Copyright attorney Andy Baum, a partner at Foley & Lardner, agrees the result might encourage broadcasters to sue more, but wouldn't necessarily help them win their cases.
"Content owners will be very aggressive in going after technologies that they believe threaten their income streams," Baum says. "This decision won't discourage them from doing that -- it may even encourage them. But I don't think that, in substance, the decision provides any new ammunition where the issue is not simultaneous viewing of broadcast content."
Aereo, which was founded in 2012 and is backed by cable pioneer Barry Diller, had relied on a series of prior rulings, including the Supreme Court’s famous 1982 ruling in favor of allowing consumers to tape television broadcasts using Sony’s Betamax recorder. A lower court later upheld the use of digital video recorders, even if the recording was done at a central location by a cable provider.
Aereo founder and CEO Chet Kanojia has said the service may die if it lost the case.
"If there's no viable business, then we'll probably go out of business,” he told Yahoo Global News Anchor Katie Couric. "I do know the technology we've built is tremendously valuable to a lot of people."
The decision was not unanimous. Three conservative justices, led by Antonin Scalia, wrote in a dissent that Aereo was not performing a public broadcast of TV shows and thus did not owe broadcasters any licensing fees.

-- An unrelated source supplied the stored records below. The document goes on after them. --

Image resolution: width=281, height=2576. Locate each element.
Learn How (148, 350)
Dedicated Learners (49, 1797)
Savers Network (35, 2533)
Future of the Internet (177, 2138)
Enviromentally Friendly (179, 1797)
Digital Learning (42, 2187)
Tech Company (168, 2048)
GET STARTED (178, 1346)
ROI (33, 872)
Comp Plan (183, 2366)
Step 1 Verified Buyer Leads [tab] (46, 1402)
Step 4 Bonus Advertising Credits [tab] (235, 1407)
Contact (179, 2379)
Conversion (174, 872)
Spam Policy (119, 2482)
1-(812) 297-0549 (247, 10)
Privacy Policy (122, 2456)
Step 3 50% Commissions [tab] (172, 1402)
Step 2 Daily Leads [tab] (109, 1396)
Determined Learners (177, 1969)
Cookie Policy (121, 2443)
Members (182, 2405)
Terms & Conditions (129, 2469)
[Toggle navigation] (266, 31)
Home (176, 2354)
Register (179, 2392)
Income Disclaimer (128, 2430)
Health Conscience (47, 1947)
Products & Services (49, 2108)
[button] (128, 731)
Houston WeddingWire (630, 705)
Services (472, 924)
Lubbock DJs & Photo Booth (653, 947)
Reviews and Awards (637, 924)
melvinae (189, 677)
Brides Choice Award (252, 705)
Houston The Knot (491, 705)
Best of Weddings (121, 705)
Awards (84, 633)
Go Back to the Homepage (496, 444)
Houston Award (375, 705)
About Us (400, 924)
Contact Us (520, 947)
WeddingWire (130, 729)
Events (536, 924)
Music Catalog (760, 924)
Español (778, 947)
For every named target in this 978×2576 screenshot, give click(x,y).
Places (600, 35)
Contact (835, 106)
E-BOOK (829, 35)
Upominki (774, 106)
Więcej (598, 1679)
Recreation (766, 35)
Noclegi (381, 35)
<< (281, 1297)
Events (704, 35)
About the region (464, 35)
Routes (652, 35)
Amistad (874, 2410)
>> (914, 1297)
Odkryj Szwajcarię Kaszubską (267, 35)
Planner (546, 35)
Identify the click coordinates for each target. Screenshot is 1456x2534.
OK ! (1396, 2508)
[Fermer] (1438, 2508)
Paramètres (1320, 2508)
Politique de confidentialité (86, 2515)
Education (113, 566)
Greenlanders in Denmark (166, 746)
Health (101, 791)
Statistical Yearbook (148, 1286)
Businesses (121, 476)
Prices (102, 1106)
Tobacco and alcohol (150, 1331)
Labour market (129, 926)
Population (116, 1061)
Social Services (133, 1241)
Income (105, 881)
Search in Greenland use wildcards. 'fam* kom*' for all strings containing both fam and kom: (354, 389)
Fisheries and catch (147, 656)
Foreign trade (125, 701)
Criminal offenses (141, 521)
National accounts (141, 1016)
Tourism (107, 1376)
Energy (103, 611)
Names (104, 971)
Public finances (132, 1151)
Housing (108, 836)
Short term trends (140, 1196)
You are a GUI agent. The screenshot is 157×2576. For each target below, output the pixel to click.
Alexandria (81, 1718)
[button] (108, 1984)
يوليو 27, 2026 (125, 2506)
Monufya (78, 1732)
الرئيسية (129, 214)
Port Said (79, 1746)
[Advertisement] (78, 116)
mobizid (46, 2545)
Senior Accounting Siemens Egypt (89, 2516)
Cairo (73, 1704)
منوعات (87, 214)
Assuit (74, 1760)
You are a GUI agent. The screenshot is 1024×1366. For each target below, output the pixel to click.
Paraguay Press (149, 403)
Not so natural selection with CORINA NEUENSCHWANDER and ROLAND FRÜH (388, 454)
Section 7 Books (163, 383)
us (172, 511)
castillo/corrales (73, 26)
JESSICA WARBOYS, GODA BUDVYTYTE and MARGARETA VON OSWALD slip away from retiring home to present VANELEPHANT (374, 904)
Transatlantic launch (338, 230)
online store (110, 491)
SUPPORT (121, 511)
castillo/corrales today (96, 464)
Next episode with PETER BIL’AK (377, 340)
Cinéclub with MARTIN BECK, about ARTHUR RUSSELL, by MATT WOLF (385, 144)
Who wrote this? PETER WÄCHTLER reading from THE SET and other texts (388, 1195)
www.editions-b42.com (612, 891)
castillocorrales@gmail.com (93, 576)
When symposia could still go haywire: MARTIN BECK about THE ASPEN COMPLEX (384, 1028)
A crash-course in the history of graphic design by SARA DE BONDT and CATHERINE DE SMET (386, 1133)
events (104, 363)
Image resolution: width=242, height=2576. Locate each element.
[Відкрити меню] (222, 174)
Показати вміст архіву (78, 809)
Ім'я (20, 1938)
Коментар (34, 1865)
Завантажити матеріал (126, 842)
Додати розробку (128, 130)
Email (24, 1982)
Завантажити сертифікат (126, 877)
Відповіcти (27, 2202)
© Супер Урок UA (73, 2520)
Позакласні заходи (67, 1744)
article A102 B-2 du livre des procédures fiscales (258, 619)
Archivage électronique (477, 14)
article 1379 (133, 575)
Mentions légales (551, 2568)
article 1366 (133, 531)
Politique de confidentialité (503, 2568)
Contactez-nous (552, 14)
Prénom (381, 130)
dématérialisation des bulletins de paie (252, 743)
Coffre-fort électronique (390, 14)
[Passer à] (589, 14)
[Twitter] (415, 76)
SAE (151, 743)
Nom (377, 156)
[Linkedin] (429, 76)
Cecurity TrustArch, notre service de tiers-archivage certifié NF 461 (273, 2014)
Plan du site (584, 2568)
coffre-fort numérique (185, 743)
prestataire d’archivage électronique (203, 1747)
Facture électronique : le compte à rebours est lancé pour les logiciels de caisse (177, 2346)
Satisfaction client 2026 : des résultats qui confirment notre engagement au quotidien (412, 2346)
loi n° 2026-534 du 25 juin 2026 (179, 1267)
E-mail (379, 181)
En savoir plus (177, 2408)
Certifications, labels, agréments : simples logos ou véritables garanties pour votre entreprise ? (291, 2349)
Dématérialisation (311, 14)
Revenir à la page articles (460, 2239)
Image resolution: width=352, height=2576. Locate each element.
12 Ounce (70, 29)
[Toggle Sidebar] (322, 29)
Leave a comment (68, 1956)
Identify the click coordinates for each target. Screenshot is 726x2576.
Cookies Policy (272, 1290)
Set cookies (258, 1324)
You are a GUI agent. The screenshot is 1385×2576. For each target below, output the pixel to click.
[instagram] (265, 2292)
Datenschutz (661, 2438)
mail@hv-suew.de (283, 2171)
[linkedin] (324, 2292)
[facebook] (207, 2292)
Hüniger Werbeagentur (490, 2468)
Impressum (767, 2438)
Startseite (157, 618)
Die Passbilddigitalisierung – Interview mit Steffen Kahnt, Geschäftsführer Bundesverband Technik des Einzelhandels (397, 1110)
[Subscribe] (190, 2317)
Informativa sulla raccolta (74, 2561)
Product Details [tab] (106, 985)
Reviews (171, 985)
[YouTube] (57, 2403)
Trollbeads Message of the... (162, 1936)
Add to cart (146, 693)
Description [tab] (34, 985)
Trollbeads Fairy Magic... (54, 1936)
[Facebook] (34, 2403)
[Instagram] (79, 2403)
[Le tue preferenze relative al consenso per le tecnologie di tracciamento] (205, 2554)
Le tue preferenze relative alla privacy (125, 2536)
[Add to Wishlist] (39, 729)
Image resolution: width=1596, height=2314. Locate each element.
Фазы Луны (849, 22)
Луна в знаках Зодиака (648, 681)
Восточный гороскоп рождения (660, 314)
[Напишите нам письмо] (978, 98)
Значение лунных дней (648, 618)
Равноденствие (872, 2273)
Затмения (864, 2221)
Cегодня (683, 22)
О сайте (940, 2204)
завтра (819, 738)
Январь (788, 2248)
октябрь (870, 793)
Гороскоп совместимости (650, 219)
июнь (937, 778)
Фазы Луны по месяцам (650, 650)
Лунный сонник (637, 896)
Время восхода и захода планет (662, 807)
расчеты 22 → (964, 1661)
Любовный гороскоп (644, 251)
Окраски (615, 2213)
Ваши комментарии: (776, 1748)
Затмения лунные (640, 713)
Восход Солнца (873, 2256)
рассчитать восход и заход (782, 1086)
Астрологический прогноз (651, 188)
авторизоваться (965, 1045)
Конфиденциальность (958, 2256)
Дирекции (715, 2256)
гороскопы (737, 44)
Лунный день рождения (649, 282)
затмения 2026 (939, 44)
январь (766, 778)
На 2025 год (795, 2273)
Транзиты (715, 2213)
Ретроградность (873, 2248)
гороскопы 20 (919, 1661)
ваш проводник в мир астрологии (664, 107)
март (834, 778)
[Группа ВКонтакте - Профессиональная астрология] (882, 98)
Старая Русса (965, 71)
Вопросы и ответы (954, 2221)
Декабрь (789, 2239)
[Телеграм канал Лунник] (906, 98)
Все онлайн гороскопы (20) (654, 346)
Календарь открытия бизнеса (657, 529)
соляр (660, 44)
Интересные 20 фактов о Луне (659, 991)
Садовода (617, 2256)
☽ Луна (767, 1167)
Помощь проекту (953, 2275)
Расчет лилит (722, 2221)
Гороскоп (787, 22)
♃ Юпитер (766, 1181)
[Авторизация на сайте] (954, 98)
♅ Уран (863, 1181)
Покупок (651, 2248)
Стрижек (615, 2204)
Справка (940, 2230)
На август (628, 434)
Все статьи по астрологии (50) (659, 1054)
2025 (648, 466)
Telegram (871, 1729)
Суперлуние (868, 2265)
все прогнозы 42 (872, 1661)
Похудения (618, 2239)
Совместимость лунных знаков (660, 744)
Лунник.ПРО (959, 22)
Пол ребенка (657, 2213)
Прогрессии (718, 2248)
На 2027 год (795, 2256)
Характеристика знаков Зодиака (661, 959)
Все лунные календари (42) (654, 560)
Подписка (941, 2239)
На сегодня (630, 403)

"The court vows that its ruling will not affect cloud-storage providers and cable television systems ... but it cannot deliver on that promise given the imprecision of its results-driven rule," Scalia wrote.
After the ruling came out, Kanojia endorsed Scalia's view. "Today’s decision by the United States Supreme Court is a massive setback for the American consumer," he said in a blog post. "We’ve said all along that we worked diligently to create a technology that complies with the law, but today’s decision clearly states that how the technology works does not matter."
The service was available in almost a dozen major cities, including New York, Boston, Dallas and Atlanta. Customers paid $8 a month to access all the local television channels in their city, plus a few additional networks.